Amici nel vortice

“Insomnia”: Robbie Robertson e Martin Scorsese fra deriva e creazione

Nel suo memoir, il chitarrista della Band racconta l’amicizia con il regista, tra eccessi e rinascita artistica

  • 2 ore fa
“Insomnia”,  Robbie Robertson, Jimenez Edizioni
09:44

“Insomnia”

Konsigli 08.04.2026, 18:00

  • jimenezedizioni.it/
  • Marco Pagani
Di: Kappa - Enrico Bianda/RigA 

Robbie Robertson (1943-2023) era amico di Martin Scorsese al punto da chiamarlo “Marty”. Con il regista condivise esperienze estreme, eccessi, ma anche momenti di alta creatività: suoi sono i contributi determinanti alle colonne sonore di alcuni dei film più famosi dell’amico. Un ricco e proficuo sodalizio che inizia con Toro scatenato (1980) e termina con Killers of the Flower Moon (2023). Robertson ha messo nero su bianco la sua amicizia con Scorsese nel memoir Insomnia, edito da Jimenez. 

Canadese con sangue nativo, Robbie Robertson è stato cantante, chitarrista, polistrumentista e compositore - Rolling Stone lo inserisce al 59° posto nella sua lista dei cento migliori chitarristi. È famoso soprattutto per aver fatto parte della Band, uno dei più grandi gruppi rock della storia e prima formazione elettrica di Bob Dylan.

A metà degli anni ’70, l’autore capisce di avere molti talenti oltre alla musica. Se ne accorge durante la post-produzione di The Last Waltz, il film-concerto che documenta l’ultima esibizione dal vivo della Band. È lui a convincere Scorsese a dirigerlo. 

The Last Waltz è la cesura da cui inizia il racconto di Insomnia. Con la conclusione della parabola della Band, Robertson viene catapultato in un mondo nuovo e soprattutto incerto: i rapporti con i compagni si sono deteriorati, il suo matrimonio è in fallimento. Sull’orlo della crisi, Robertson si presenta un giorno sulla porta della casa di Scorsese, a Beverly Hills. Lì scopre che il suo amico si trova in una situazione simile alla sua, e prima che la notte finisca, Scorsese lo invita a trasferirsi da lui.

A 35 anni, entrambi sono star navigate di fronte a un precipizio creativo, alla ricerca di una nuova fase nella vita e nel lavoro. Un periodo alquanto movimentato, in cui sono sballottati tra tentazioni e paranoie, avvicinandosi all’autodistruzione più di quanto entrambi vogliano ammettere. I due amici si tuffano in una collaborazione definita in parti uguali da ammirazione e ambizione.

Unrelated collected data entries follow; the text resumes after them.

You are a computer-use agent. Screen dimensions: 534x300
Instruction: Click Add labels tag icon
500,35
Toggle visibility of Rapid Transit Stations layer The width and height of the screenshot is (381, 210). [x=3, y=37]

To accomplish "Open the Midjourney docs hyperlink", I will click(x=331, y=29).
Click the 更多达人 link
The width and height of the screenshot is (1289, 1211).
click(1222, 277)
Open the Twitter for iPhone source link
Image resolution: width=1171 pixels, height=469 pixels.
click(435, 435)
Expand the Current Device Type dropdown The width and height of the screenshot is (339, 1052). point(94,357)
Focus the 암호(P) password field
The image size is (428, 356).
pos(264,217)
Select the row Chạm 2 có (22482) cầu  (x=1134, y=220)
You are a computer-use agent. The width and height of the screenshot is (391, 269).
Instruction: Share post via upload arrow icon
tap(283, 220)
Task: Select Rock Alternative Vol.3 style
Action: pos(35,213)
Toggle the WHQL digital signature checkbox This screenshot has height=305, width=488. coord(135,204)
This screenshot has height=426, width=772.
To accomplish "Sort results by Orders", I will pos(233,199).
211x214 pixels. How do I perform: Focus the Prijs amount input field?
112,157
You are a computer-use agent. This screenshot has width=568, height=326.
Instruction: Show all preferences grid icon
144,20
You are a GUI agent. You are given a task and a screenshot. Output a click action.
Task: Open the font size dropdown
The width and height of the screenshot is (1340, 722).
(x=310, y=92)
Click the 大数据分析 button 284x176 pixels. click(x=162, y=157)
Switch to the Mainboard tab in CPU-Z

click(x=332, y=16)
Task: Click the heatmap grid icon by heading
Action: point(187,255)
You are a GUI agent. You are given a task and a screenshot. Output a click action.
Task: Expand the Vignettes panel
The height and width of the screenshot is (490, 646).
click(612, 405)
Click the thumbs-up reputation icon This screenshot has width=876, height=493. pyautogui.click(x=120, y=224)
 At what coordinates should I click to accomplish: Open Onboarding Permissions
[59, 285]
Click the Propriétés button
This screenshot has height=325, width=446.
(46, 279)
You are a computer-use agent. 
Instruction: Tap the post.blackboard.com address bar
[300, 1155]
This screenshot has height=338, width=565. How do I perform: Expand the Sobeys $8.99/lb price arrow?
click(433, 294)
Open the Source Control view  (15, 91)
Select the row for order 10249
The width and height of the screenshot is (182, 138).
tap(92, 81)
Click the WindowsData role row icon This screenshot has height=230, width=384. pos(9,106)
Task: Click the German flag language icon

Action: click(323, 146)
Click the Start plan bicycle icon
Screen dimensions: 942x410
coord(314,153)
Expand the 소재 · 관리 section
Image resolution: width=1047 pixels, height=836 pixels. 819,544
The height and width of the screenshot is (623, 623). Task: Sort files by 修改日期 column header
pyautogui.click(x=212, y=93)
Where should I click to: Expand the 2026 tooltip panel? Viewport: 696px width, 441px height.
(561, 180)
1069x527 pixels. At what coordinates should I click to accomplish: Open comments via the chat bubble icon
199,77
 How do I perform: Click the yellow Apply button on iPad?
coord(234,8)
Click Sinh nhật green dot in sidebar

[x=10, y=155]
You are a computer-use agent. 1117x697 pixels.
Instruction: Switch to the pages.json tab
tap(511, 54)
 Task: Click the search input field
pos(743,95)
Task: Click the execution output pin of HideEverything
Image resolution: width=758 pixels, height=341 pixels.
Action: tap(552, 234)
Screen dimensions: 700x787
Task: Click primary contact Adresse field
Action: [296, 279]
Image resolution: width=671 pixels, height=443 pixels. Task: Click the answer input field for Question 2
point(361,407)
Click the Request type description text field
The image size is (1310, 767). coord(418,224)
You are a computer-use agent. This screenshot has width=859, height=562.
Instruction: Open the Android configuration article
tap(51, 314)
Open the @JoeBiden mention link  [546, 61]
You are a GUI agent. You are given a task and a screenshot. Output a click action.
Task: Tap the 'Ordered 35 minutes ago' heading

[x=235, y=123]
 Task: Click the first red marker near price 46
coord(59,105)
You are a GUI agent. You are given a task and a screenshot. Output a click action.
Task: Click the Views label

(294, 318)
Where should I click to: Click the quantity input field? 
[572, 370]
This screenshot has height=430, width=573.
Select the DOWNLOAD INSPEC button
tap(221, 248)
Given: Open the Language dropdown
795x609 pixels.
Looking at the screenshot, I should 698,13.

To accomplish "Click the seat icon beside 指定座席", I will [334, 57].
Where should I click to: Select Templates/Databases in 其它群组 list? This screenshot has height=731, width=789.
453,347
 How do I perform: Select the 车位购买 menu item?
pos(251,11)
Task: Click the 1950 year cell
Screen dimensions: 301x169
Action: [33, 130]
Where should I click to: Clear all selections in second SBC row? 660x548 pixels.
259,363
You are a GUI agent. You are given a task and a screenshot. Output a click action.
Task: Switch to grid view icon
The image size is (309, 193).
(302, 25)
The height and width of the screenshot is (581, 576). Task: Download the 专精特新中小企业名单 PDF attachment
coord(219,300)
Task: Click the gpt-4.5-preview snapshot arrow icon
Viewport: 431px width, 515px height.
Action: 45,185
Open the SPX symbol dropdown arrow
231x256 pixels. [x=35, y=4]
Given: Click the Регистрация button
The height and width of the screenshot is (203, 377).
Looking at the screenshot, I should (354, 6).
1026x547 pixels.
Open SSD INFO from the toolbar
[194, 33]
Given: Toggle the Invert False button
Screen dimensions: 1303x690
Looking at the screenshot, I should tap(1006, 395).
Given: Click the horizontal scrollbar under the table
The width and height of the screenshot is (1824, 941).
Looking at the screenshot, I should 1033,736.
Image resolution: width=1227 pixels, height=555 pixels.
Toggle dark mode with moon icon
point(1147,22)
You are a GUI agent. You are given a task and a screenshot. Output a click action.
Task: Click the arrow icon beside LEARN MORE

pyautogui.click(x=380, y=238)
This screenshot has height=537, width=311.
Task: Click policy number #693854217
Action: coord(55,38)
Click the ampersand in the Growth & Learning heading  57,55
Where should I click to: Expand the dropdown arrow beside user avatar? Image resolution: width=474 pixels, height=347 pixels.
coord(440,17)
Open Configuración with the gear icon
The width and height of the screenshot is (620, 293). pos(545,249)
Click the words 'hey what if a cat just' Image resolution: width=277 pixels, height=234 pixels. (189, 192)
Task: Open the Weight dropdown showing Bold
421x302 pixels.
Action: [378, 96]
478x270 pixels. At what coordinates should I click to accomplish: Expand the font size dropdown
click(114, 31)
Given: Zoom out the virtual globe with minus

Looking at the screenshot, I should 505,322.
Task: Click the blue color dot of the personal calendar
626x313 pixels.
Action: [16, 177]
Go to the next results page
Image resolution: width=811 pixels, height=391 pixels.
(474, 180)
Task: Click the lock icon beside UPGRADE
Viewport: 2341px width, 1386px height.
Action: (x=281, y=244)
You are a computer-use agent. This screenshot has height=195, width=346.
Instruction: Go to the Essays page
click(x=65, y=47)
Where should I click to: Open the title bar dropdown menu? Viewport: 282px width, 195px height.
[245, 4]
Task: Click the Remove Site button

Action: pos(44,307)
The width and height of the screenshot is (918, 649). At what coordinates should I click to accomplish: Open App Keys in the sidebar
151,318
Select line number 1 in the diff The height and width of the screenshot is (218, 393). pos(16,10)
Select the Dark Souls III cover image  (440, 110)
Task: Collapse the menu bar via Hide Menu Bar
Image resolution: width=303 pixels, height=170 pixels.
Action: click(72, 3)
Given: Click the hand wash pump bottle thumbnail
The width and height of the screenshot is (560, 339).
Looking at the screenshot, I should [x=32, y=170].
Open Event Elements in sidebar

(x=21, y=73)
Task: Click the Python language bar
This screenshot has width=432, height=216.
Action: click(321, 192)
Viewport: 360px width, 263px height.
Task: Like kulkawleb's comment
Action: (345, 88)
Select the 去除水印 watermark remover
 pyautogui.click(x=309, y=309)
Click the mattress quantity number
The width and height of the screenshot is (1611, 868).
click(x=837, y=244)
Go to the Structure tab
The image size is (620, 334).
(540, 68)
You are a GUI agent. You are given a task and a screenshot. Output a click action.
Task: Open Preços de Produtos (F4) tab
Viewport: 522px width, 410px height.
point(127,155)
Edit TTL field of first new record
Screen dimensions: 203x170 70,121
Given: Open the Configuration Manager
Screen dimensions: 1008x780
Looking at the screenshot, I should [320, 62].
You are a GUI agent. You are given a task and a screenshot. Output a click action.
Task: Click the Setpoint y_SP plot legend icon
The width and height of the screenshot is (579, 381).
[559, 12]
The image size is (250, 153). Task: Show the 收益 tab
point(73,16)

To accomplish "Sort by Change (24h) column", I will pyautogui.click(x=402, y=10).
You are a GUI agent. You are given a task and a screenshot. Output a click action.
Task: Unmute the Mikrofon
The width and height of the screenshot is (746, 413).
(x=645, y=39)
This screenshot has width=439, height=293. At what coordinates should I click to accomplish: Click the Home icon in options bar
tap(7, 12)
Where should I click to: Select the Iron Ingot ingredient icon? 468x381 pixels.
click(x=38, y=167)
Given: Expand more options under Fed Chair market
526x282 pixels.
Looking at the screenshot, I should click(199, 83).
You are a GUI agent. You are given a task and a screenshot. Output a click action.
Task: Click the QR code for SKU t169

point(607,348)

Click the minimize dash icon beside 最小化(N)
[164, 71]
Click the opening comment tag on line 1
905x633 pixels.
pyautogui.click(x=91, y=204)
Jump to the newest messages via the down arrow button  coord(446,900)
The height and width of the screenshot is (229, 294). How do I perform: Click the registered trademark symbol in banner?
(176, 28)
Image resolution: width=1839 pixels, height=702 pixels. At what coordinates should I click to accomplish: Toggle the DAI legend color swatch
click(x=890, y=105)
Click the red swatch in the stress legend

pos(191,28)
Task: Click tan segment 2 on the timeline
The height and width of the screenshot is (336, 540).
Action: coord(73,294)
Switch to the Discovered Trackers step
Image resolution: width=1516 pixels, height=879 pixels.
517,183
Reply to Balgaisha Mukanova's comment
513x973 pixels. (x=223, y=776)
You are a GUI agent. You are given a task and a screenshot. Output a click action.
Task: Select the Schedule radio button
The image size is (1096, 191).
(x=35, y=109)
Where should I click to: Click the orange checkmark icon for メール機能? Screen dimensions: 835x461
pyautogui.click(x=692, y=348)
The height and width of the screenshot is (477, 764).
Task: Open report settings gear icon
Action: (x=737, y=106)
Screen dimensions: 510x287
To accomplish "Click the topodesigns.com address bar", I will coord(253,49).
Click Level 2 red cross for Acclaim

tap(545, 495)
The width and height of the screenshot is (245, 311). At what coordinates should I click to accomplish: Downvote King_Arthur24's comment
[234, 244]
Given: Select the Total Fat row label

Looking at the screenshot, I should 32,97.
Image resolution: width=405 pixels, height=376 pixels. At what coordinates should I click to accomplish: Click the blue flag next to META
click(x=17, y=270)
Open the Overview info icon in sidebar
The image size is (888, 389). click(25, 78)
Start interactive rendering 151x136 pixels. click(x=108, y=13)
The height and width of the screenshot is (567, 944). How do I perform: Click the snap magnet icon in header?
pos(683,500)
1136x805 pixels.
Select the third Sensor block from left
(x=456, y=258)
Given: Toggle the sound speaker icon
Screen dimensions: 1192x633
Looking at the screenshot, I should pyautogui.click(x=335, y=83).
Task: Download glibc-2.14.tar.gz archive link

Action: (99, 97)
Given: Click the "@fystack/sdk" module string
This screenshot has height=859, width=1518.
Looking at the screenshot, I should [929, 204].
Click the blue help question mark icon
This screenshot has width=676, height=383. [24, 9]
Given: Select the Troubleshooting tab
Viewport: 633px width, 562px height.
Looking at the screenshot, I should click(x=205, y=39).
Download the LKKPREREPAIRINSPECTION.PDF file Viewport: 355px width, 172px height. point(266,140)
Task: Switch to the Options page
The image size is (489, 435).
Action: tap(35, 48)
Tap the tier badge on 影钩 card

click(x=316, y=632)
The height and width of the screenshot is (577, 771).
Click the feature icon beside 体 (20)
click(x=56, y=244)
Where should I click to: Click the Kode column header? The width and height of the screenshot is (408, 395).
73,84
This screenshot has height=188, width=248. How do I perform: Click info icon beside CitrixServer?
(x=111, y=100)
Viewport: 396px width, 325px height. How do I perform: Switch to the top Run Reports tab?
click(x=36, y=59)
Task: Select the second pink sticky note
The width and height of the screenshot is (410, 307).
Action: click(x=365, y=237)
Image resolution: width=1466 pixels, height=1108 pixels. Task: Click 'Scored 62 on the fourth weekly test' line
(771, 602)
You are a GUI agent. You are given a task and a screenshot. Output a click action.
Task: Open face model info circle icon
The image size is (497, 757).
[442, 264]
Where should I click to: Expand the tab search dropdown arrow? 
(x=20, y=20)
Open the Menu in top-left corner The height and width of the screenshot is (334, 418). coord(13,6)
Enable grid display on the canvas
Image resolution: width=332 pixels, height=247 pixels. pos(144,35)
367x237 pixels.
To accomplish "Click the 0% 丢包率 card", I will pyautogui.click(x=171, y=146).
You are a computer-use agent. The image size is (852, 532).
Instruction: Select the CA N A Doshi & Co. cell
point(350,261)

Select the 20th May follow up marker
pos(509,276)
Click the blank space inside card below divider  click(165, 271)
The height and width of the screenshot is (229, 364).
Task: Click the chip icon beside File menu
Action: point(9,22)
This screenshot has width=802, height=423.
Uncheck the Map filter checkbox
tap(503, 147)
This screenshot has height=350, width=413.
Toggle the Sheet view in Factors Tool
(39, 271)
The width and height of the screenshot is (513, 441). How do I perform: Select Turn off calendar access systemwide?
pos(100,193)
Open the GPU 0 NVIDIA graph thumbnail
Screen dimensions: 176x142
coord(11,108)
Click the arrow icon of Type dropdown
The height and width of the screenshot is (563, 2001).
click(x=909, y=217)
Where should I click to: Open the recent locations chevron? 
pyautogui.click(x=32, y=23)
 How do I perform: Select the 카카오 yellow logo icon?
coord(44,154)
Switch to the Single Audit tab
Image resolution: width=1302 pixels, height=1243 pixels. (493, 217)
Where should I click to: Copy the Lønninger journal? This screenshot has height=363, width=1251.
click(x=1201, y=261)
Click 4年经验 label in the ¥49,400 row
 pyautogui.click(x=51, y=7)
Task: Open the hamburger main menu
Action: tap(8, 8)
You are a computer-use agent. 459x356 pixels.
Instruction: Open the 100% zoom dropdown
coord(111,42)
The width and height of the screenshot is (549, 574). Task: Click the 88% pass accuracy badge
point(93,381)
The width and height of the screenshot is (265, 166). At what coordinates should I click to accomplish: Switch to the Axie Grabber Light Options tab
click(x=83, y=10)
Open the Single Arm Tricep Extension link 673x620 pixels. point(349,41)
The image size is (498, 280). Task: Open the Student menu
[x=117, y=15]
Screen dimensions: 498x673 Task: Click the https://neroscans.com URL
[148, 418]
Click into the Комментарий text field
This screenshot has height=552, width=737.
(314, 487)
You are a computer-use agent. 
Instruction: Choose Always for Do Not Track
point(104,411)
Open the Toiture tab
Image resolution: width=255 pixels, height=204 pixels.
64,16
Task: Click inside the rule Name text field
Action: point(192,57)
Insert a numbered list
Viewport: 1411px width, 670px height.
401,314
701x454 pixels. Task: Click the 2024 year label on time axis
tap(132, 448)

Insomnia conferma le brillanti doti di storyteller di Robertson: il suo stile è più vicino alla confessione a cuore aperto, a tratti sanguinante. Parla proprio a te che leggi, allontanandosi dall’autobiografia autocelebrativa, anche se qua e là si colgono sprazzi di autocompiacimento. Parliamo pur sempre di una leggenda del rock, insomma: ci sta. Le sue pagine ce lo fanno amare perché ci permettono di entrare nella quotidianità di un genio della musica, e di capire cosa nasce dall’incontro con un genio del cinema.

Nella scrittura di Robertson storia, cultura e società di quella seconda metà degli anni ’70 diventano materia viva, così come si animano le vite disordinate dei protagonisti di quel periodo. Ci sono i party con il gotha del cinema mondiale, gli incontri con Wim Wenders e Akira Kurosawa, i concerti di Dylan; non mancano i cicli narcotici a base di cocaina, marijuana e tranquillanti. Il mondo è quello lì, con le relative conseguenze. In questo vortice ci sono anche loro, Robbie e Marty. «Tutto ciò che mi rimaneva era la gentilezza di Marty», dice Robertson riferendosi a Scorsese. «Stava salvando la mia anima così, su due piedi».

Infrangere le regole, perché si vive oggi e il momento va colto. A suggello della filosofia di Robertson e Scorsese, amici nella deriva, valga la confessione del primo: «Ogni tanto venivo travolto da un’ondata di lucidità, da un’ondata di preoccupazione per la vita e la morte e dalla consapevolezza di ciò che era realmente in gioco. Ma poi quell’ondata di lucidità passava».